● **How to complete this task**
Your answer should be the line containing "Screen dimensions: 1024x694" and each line after it through the end of the data below, repeated exactly.

● **The data**
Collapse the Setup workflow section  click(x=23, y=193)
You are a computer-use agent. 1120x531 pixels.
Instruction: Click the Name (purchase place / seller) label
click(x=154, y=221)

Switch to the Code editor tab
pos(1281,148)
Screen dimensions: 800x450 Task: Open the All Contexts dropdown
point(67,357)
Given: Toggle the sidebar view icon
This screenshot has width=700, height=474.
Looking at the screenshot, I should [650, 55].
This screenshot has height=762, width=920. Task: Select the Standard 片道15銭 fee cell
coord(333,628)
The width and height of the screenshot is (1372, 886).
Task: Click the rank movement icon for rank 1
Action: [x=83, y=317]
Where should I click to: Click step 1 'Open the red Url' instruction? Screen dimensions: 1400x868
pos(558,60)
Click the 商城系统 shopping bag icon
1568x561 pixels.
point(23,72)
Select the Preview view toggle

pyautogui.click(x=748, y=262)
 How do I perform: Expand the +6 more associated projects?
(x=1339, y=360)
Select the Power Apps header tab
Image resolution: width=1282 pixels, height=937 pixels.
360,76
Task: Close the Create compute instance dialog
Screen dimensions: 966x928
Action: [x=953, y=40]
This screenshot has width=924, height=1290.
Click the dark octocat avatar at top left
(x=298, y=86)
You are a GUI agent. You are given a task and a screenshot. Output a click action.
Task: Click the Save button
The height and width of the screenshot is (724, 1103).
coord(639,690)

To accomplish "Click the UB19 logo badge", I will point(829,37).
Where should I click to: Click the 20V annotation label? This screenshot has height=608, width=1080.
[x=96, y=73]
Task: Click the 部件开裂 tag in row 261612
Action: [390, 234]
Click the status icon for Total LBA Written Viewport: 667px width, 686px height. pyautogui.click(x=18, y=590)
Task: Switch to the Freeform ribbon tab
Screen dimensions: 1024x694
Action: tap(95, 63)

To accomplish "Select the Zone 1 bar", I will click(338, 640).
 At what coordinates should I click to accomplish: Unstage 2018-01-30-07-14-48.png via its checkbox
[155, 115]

● **Solution to this problem**
Screen dimensions: 1024x694
Action: tap(95, 63)

To accomplish "Select the Zone 1 bar", I will click(338, 640).
 At what coordinates should I click to accomplish: Unstage 2018-01-30-07-14-48.png via its checkbox
[155, 115]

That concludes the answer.